→ **Goal of the exercise**
Each record must come back unchanged in your answer, stripped of its images.

Saved data entries

================

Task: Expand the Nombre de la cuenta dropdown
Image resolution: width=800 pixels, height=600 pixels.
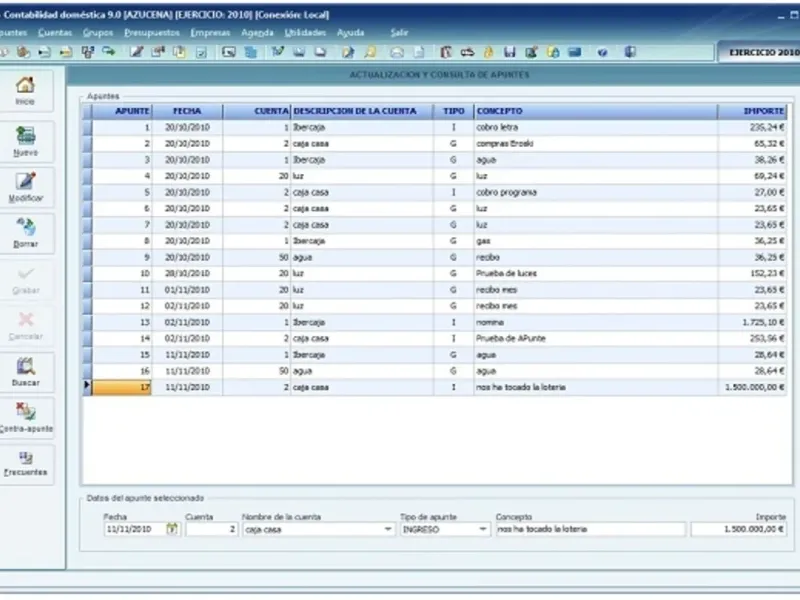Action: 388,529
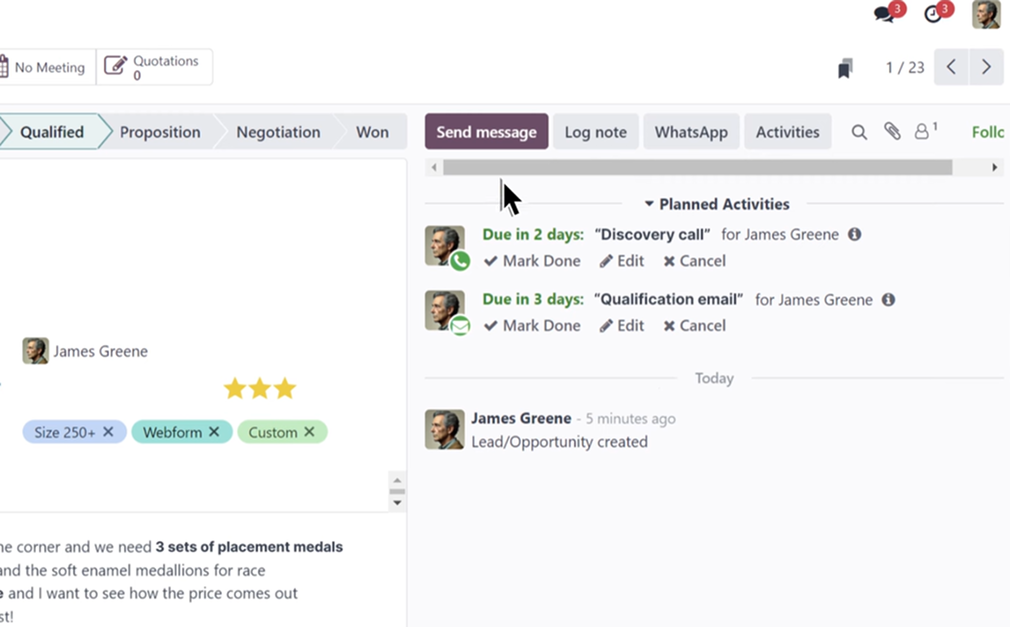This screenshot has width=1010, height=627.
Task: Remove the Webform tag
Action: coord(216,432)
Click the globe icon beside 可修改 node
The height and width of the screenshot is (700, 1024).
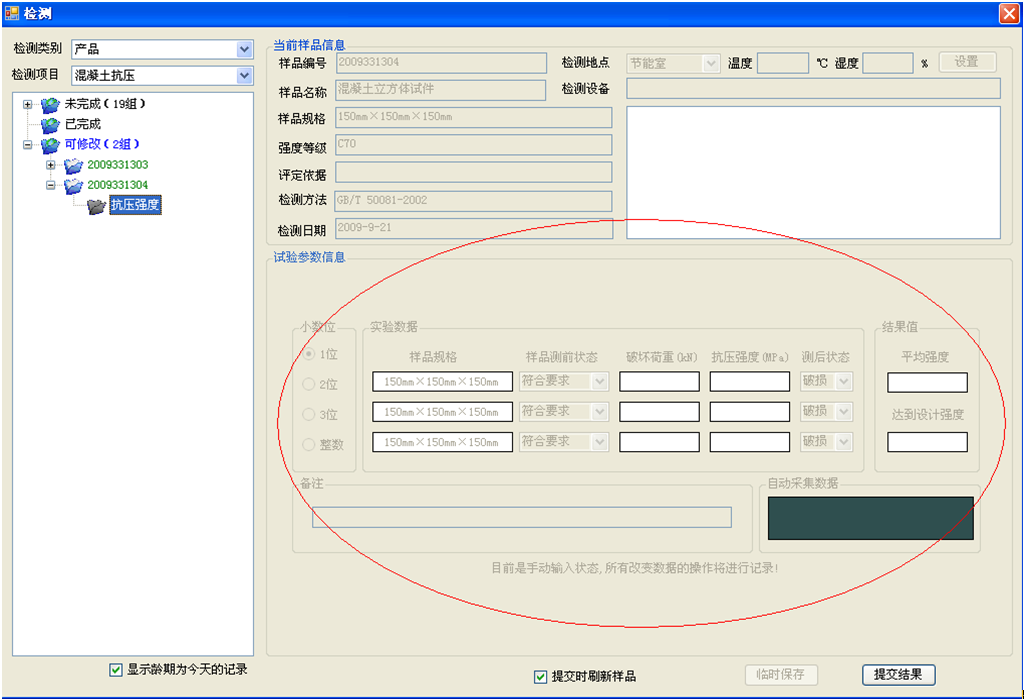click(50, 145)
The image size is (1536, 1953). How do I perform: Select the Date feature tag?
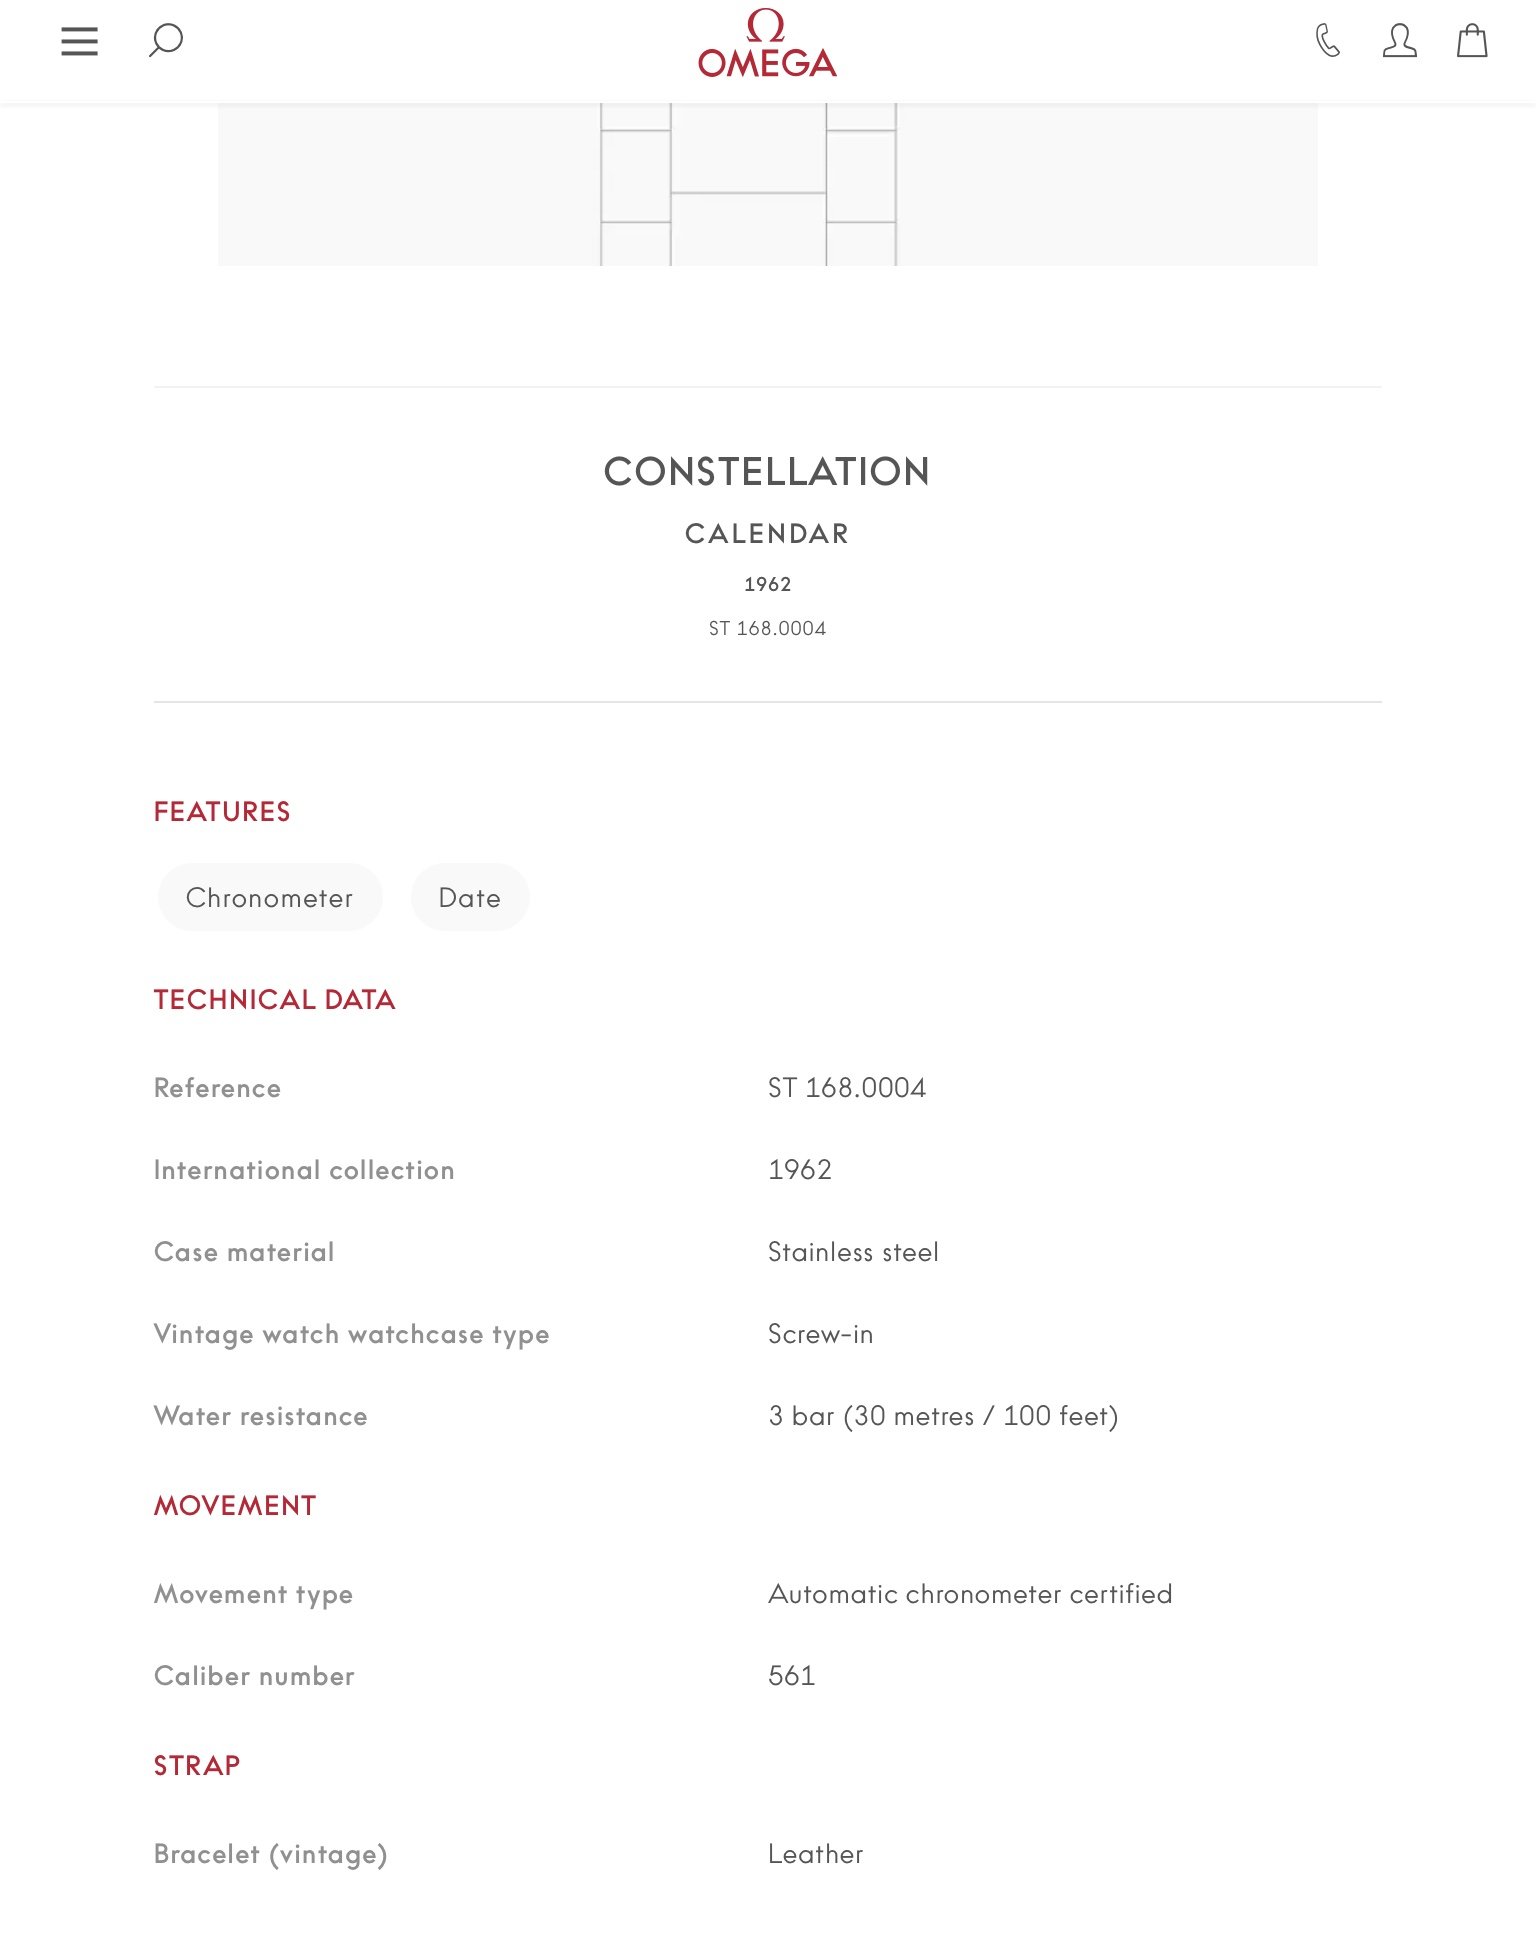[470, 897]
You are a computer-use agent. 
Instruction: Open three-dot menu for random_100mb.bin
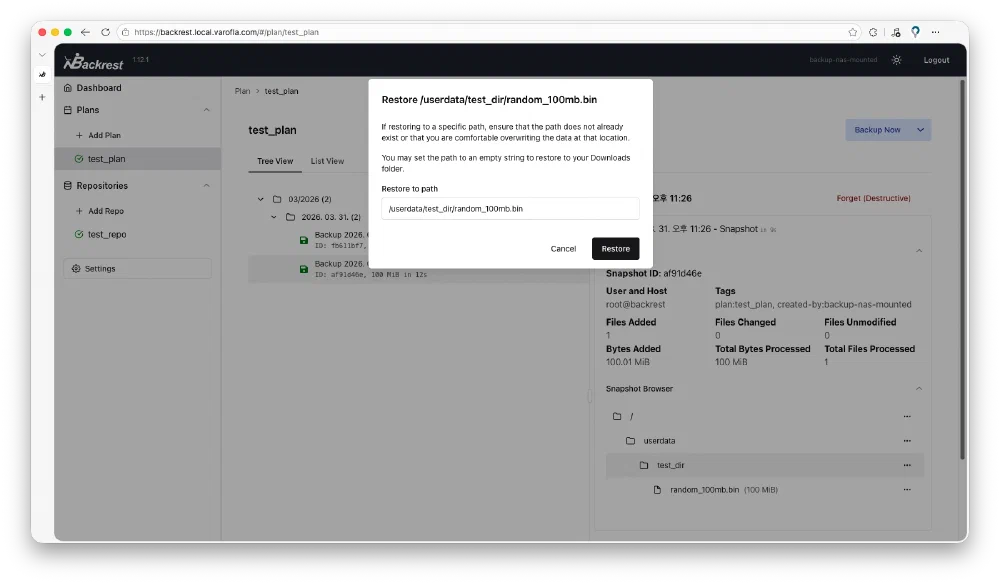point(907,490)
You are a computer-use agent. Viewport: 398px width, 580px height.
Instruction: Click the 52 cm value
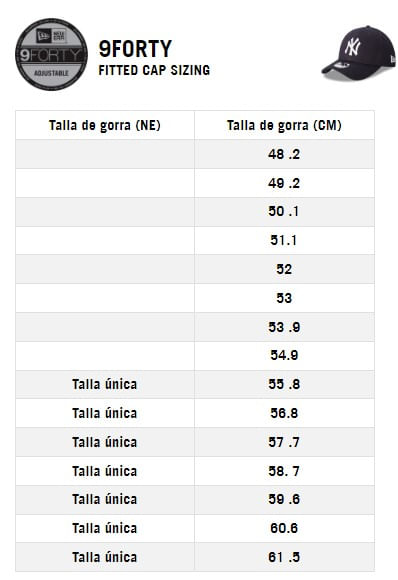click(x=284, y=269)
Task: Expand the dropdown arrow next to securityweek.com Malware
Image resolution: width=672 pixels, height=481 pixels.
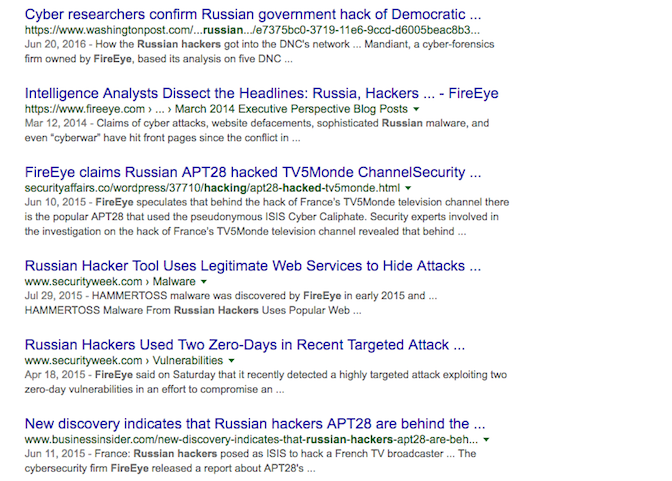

================

→ **Task result**
Task: Expand the Nombre de la cuenta dropdown
Image resolution: width=800 pixels, height=600 pixels.
Action: 388,529
This screenshot has width=1010, height=627.
Task: Remove the Webform tag
Action: coord(216,432)
Click the globe icon beside 可修改 node
The height and width of the screenshot is (700, 1024).
click(50, 145)
The image size is (1536, 1953). How do I perform: Select the Date feature tag?
[470, 897]
You are a computer-use agent. 
Instruction: Open three-dot menu for random_100mb.bin
point(907,490)
You are a computer-use agent. Viewport: 398px width, 580px height.
Instruction: Click the 52 cm value
click(x=284, y=269)
Task: Expand the dropdown arrow next to securityweek.com Malware
Image resolution: width=672 pixels, height=481 pixels.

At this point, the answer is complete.